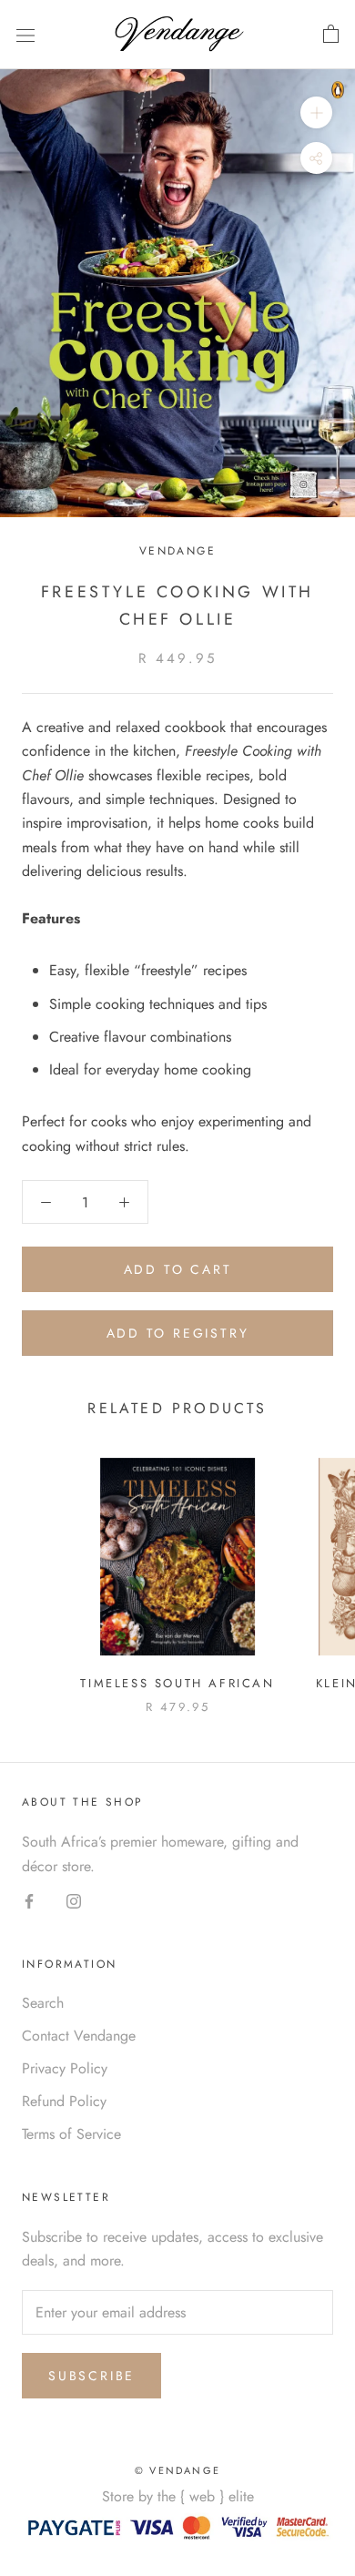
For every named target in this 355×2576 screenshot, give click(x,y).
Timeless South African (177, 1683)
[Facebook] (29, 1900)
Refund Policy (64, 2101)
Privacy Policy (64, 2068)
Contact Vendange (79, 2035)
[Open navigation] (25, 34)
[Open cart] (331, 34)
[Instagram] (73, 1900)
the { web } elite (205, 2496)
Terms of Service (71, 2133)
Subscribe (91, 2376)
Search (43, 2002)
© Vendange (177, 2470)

━━━

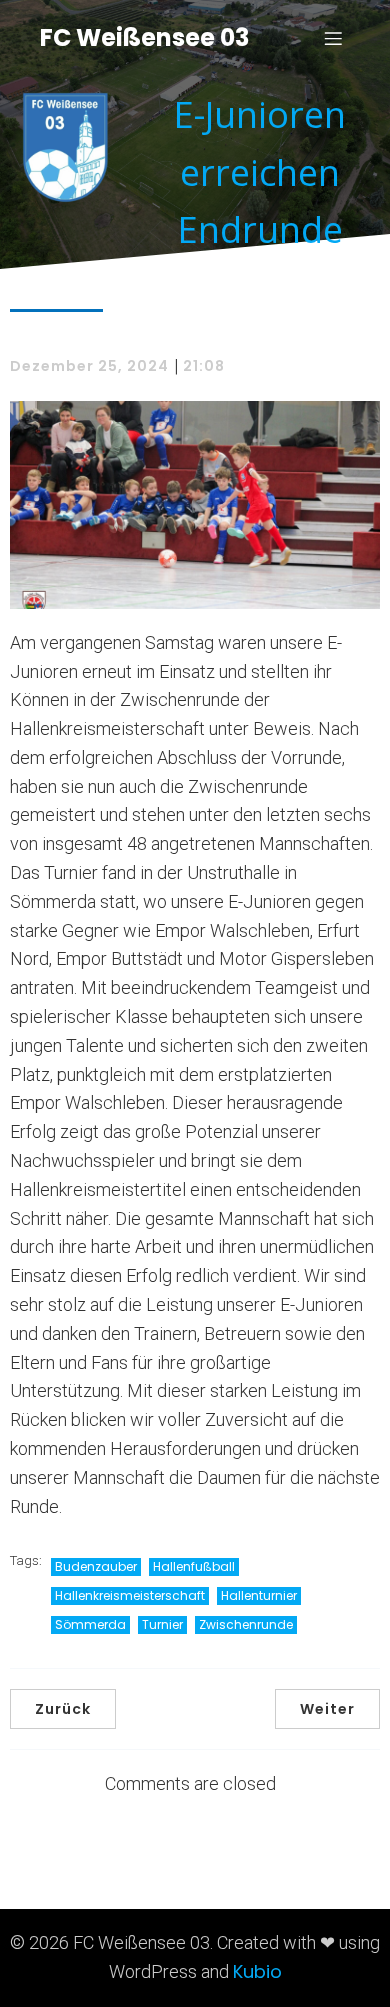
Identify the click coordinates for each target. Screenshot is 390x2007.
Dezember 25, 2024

━━━

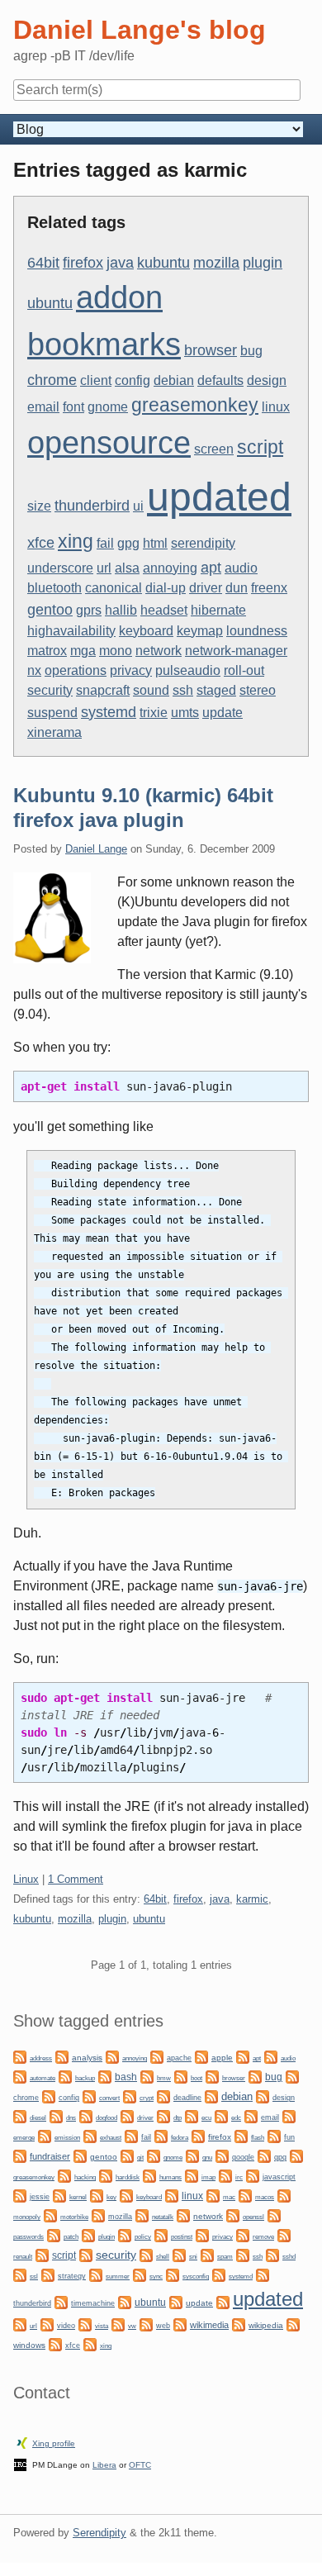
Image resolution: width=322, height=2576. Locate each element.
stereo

━━━

What is expected
Would you retype the lines above from the one with "[Open navigation] (25, 34)" down to the one with "Vendange (177, 2470)", word for word, both ends included and no other lines?

Response
[Open navigation] (25, 34)
[Open cart] (331, 34)
[Instagram] (73, 1900)
the { web } elite (205, 2496)
Terms of Service (71, 2133)
Subscribe (91, 2376)
Search (43, 2002)
© Vendange (177, 2470)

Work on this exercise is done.